-- start of EXERCISE MATERIAL --

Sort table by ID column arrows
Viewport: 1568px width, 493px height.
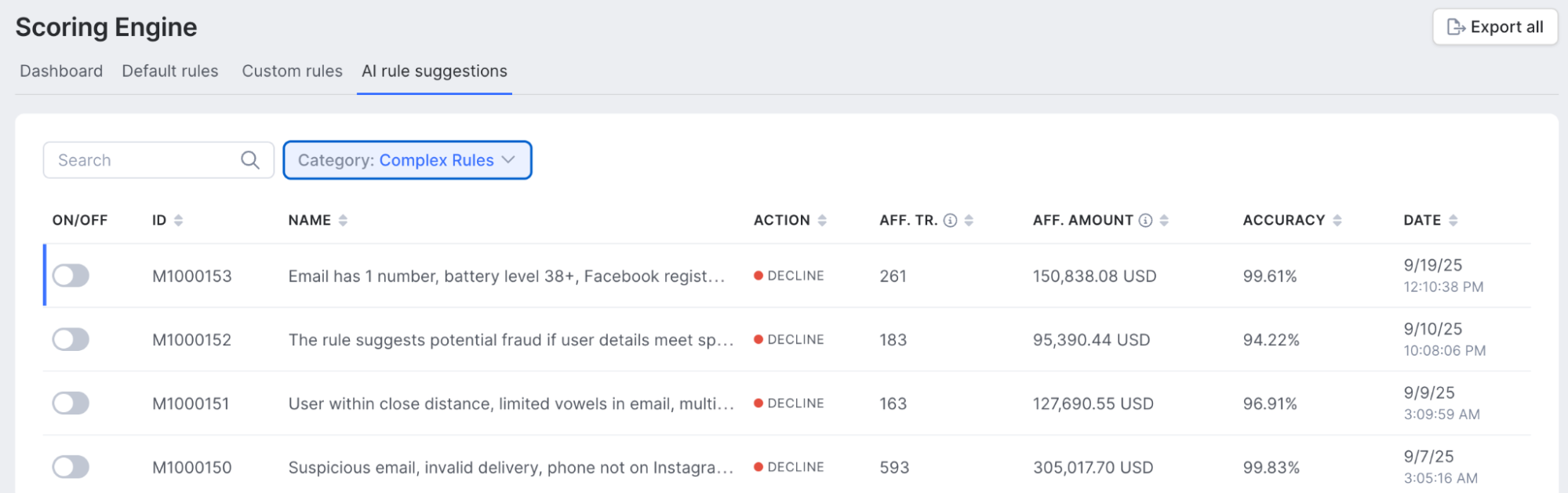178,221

-- end of EXERCISE MATERIAL --
-- start of EXERCISE MATERIAL --

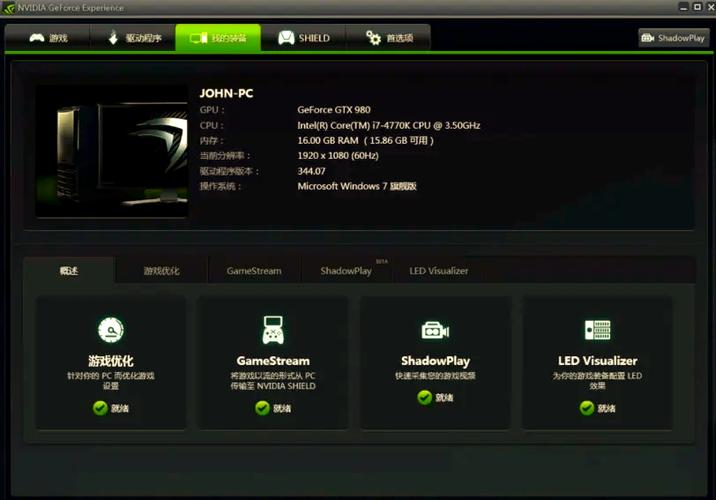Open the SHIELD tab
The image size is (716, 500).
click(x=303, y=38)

-- end of EXERCISE MATERIAL --
-- start of EXERCISE MATERIAL --

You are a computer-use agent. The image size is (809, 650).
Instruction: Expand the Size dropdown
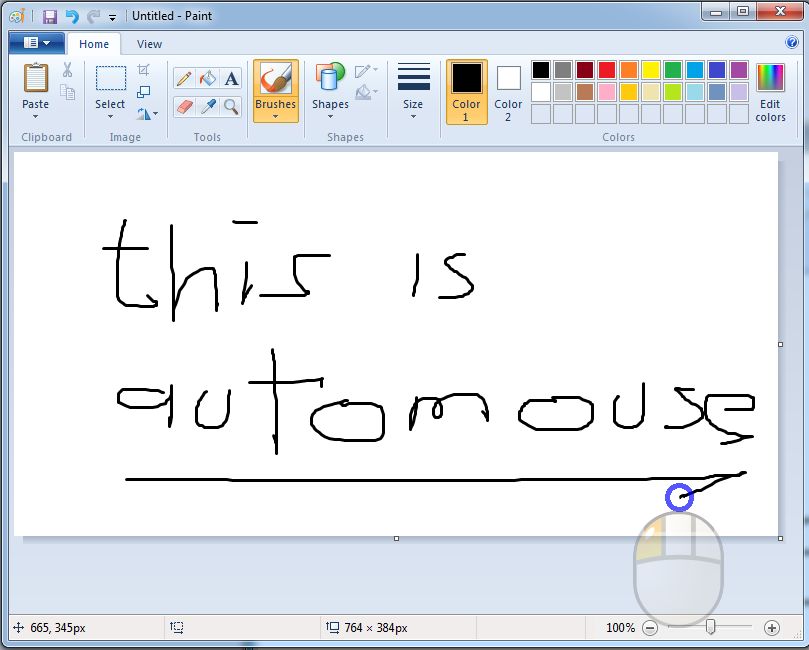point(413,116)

-- end of EXERCISE MATERIAL --

PROBLEM TO WORK ON
Put everything above, from the line containing "You are a computer-use" down to and including the line containing "point(413,116)", into a Markdown table with the columns Row and Line, one numbered row per line and no blank lines. Leave the pictures out.

SOLVED PROBLEM
| Row | Line |
|---|---|
| 1 | You are a computer-use agent. The image size is (809, 650). |
| 2 | Instruction: Expand the Size dropdown |
| 3 | point(413,116) |